----- Dataset excerpts

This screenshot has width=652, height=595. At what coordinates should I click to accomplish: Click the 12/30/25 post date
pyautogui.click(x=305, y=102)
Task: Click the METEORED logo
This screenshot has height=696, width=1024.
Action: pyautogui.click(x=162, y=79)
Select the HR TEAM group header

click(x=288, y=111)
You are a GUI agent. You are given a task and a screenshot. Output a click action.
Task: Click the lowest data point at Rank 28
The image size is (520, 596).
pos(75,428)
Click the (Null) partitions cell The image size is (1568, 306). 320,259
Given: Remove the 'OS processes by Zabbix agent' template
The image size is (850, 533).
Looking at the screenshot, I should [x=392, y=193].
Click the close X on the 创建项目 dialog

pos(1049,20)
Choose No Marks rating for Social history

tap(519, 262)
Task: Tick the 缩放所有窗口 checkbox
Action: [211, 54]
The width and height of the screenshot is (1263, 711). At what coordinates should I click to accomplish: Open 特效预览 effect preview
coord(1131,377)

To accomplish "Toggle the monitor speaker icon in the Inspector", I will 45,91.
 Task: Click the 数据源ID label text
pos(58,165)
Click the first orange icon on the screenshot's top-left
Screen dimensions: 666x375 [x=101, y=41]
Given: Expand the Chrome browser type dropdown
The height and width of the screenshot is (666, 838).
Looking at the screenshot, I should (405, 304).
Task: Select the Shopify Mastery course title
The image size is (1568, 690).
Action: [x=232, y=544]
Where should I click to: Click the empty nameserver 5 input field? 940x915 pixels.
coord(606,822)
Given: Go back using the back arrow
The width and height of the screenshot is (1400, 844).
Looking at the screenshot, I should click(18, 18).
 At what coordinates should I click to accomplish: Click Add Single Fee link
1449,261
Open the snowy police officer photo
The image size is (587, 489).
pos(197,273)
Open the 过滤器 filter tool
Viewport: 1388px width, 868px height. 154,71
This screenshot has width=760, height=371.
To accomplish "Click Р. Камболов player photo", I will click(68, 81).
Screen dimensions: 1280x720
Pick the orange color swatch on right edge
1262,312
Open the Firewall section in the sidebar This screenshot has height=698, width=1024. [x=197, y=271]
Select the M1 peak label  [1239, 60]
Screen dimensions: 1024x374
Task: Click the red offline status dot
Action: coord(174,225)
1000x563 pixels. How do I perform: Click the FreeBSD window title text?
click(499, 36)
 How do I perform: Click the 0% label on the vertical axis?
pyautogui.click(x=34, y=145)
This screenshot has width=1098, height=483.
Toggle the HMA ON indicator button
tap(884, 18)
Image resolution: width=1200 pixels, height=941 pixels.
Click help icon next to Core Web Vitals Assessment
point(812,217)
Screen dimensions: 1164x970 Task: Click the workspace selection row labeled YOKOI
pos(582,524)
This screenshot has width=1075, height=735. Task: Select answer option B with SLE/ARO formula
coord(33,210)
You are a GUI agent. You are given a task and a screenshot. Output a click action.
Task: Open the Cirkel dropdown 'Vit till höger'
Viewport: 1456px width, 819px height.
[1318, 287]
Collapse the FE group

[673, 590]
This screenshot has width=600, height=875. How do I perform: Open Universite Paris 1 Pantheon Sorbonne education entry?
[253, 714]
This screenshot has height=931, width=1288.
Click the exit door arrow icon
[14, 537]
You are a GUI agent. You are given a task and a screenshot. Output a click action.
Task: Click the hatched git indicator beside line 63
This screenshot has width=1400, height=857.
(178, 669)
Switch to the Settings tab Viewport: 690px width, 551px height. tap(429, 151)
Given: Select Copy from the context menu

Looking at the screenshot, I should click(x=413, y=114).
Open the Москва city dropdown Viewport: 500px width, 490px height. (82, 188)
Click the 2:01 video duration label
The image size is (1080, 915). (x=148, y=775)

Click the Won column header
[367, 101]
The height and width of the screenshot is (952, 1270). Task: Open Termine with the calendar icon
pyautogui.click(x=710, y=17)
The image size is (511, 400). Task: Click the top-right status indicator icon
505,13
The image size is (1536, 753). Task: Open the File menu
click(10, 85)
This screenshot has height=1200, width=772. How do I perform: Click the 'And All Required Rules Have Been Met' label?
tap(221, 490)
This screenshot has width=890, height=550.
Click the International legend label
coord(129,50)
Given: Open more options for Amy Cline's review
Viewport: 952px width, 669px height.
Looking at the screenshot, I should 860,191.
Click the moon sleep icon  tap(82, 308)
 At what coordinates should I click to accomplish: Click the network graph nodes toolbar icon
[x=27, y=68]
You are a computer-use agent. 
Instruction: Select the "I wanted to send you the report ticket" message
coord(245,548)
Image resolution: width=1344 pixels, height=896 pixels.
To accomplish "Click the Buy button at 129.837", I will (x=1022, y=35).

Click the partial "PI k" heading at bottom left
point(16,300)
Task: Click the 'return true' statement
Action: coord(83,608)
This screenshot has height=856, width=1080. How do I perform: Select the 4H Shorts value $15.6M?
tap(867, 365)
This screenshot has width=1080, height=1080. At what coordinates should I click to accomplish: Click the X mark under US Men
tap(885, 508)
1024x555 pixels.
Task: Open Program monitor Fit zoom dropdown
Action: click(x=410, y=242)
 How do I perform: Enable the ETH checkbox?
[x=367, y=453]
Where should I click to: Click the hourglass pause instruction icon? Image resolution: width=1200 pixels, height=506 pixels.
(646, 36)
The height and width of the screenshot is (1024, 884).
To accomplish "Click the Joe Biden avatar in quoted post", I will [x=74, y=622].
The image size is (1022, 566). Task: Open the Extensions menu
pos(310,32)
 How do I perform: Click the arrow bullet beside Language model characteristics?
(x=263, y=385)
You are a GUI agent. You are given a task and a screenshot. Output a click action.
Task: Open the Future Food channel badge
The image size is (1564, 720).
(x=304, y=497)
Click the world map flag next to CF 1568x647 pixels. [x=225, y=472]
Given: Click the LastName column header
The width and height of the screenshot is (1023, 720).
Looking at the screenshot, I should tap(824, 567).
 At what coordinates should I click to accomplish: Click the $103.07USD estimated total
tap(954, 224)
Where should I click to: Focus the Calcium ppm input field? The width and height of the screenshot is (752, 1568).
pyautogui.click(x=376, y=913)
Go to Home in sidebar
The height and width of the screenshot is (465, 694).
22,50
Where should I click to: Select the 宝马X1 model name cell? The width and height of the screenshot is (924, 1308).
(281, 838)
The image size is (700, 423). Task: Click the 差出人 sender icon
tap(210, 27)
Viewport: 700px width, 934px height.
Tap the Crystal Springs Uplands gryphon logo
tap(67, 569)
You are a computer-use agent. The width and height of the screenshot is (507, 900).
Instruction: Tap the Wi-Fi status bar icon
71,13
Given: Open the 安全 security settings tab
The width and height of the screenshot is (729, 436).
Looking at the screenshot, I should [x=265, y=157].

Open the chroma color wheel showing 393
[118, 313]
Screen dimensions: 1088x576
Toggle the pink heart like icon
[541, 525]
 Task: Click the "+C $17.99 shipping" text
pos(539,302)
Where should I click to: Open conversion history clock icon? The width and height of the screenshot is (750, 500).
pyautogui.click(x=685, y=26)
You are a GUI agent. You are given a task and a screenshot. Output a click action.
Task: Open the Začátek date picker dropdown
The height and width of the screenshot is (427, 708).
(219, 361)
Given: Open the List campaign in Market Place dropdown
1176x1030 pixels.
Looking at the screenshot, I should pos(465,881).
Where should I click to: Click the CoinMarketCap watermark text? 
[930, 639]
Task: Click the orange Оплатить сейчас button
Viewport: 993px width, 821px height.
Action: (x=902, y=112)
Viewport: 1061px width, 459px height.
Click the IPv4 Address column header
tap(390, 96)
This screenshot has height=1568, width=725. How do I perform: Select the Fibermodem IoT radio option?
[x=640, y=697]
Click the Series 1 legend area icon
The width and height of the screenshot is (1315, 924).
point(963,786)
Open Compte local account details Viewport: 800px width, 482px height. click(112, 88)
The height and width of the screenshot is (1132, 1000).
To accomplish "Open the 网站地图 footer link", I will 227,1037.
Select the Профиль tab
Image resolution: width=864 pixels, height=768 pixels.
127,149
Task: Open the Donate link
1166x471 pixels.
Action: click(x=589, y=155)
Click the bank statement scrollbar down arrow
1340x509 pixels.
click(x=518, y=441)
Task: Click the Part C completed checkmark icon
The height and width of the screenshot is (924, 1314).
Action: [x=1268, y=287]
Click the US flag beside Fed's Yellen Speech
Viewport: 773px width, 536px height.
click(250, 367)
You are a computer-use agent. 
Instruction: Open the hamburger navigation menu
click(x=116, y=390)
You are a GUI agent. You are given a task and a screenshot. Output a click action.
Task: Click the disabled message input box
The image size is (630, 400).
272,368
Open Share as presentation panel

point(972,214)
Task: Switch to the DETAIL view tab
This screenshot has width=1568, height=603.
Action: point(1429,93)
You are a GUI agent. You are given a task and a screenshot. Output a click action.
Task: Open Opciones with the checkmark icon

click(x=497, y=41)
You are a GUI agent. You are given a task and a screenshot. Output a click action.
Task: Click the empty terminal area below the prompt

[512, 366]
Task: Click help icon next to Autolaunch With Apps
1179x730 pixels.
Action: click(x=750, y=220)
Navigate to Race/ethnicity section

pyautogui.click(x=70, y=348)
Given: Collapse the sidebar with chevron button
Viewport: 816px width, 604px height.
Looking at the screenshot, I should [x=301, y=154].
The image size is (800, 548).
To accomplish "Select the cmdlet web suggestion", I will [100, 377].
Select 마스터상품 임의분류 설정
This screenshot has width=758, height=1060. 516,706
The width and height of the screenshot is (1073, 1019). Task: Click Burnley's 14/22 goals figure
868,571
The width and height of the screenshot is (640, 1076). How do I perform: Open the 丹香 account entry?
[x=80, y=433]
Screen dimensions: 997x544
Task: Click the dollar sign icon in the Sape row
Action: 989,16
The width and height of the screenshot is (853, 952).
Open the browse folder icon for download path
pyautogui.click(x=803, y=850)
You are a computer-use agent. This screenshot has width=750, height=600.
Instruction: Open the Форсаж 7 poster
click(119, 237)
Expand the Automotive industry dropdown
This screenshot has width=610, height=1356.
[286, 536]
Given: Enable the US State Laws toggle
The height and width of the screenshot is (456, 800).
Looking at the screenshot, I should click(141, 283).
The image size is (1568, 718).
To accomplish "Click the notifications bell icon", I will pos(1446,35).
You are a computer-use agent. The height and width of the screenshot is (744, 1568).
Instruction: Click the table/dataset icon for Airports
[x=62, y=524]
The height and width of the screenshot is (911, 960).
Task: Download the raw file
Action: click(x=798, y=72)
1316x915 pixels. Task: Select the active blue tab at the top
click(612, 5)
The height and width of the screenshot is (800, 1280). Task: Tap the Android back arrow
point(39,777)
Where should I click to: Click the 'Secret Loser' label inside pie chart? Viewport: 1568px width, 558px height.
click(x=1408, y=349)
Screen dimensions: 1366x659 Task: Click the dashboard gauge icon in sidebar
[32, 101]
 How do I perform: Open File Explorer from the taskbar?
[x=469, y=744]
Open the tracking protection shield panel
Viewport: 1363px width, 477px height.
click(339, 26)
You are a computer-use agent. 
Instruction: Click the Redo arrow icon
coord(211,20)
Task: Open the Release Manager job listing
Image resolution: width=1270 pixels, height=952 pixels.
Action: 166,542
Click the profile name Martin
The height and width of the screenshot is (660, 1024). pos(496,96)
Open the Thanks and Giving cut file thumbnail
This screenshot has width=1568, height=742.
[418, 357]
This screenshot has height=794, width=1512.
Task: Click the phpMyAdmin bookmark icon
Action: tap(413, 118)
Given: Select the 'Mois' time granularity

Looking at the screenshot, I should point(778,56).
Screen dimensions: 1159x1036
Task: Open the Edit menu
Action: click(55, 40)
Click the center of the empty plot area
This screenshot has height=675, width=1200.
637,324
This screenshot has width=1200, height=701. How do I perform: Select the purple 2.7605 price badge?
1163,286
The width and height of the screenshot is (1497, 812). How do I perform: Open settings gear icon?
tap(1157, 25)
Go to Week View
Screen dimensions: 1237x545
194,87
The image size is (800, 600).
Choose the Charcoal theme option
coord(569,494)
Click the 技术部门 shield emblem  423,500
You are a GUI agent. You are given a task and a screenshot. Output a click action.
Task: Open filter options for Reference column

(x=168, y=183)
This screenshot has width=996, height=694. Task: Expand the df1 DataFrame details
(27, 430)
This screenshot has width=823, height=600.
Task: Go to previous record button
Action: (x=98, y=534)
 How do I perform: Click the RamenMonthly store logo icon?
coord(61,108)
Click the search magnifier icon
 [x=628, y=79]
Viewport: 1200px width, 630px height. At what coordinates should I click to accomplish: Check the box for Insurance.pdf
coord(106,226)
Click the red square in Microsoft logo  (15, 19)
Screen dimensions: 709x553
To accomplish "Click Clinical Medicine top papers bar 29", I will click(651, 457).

----------

Exercise goal:
Collect the lines of the data that carry the word "shield".

Answer section:
Open the tracking protection shield panel
Click the 技术部门 shield emblem  423,500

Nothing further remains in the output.